There are many tools in the open source MLOps scene and some companies are putting together their own assembled or homegrown platforms. Here we look at two ready-made open source platforms that cover much or all of the lifecycle and currently seem to be most popular. Kubeflow is a google-backed MLOps platform for kubernetes. Mlflow is backed by databricks. There are paid-for managed versions of each available but we will focus on the features and direction of the open source versions.

Kubeflow and mlflow take quite different approaches. Some have even proposed to use the two together. Kubeflow provides components that run on kubernetes, so it has a hosted environment at its heart. Mlflow starts from a local development experience and provides ways to package the local project to make it portable to a range of hosted environments.

Kubeflow

When kubeflow was first launched it was designed to be composable, scalable and portable:

  • Composable: you can pick and choose which parts to use.
  • Scalable: your projects can use more or less resources as needed and leverage kubernetes features for scalability.
  • Portable: you can use it on different clouds and infrastructure (including on-prem and hybrid cloud).

Kubeflow is designed for kubernetes so it aims to make the benefits of kubernetes available to machine learning. ML workloads with kubeflow run in containers and kubernetes will manage keeping these containers up. Kubernetes itself is cloud-agnostic so kubeflow gets portability from this. Kubeflow has further portability because there are different distributions of kubeflow for integrating to different clouds. These different distributions leverage kubeflow's composability by plugging in cloud-specific features in place of some of the kubeflow vanilla ones.

Kubeflow Overview

Kubeflow overview

The yellow/orange boxes on the top are supported ML tools (scikit-learn, PyTorch, Jupyter etc.). The darker blue and green boxes at the bottom represent the infrastructure with kubernetes as the base platform and deployment available for different cloud providers or on-prem or local with minikube (there's also some local interactions with an SDK).

The darker blue box on the middle left shows components. A lot of these are training operators - they may take up a lot of space but they're not the most important part of kubeflow. When we discuss the components we'll explain these but we'll put most emphasis on the kubeflow UI, pipelines, metadata and KFServing. The lighter boxes on the far right are external components - some parts that kubeflow relies on but doesn't expose to the user (argo, istio) and others that can be optionally used with kubeflow. We'll see though that there's not a hard line between optional add-ons and core components.

Components

Kubeflow UI (Central Dashboard)

Data lines:
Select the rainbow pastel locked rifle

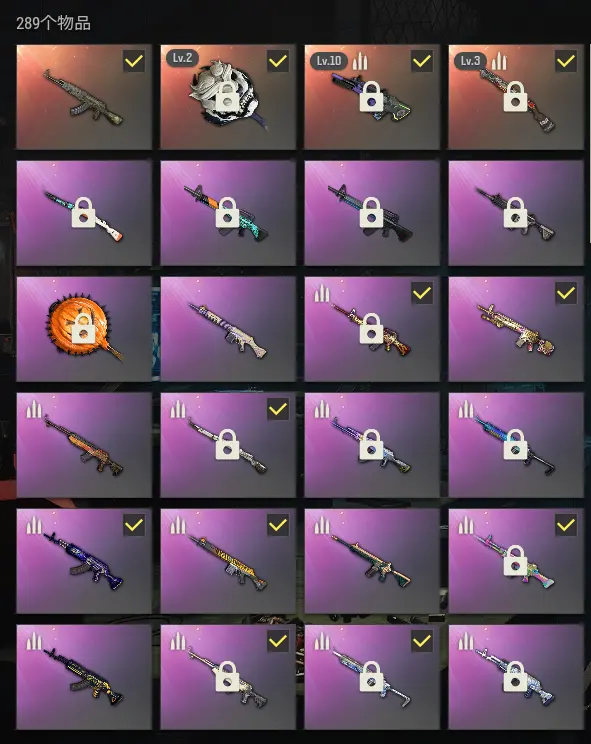click(x=516, y=561)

Goal: Pick up the text comparing Kubeflow and MLflow where it stops, and continue writing from its last line. The material comes from a separate source unrelated to the text.

Task result:
Before you can get into the kubeflow UI, you first register a user. Your user will have one or more profiles and with its primary profile it will own a kubernetes namespace. This provides a grouping for notebooks and other kubeflow resources and the kubernetes workloads underlying them (kubernetes resources can be restricted at a namespace level). Once into the UI, you can select namespaces that you have access to:

Kubeflow dashboard showing namespace selection

The UI provides a route to navigate between key resources such as notebooks and pipelines. The exact sections that appear in the UI is customizable and some parts will appear different for different distributions of kubeflow.

Pipelines

Kubeflow pipelines provide a way to run ML pre-processing, training and deployment steps within a continuous workflow. Each step can be a separate container that will be scheduled by kubernetes when its resource requirements can be met. Long-running jobs can be executed with access to the resources they need with steps running in parallel and using conditional logic. Multiple pipelines can also be executed in parallel with different values for their parameters.

Kubeflow Pipeline run showing the logs from a selected container/step

Each step in a pipeline is implemented as an operation in python code using the Kubeflow Pipelines DSL. Components can be written to be reusable across different pipeline implementations. The finished pipeline python code is compiled to kubernetes tarball of kubernetes yaml by the pipelines sdk (specifically kubernetes yaml that uses the argo orchestration tool). The tarball is then uploaded to the pipelines server component running in the cluster and from there runs can be scheduled by specifying different parameters for the pipelines.

Metadata

Kubeflow metadata provides an SDK for logging metadata about artifacts, executions and datasets. This is then logged in the kubeflow setup this is logged in the kubeflow metadata store and can be seen under the 'Artifacts' tab in the UI:

Artifacts tab in the Kubeflow dashboard/UI showing metadata logged for an execution

There are different distributions for kubeflow to integrate to cloud-specific features. On the Azure distribution the metadata storage can be replaced with an Azure mysql database and for AWS an amazon mysql can be used.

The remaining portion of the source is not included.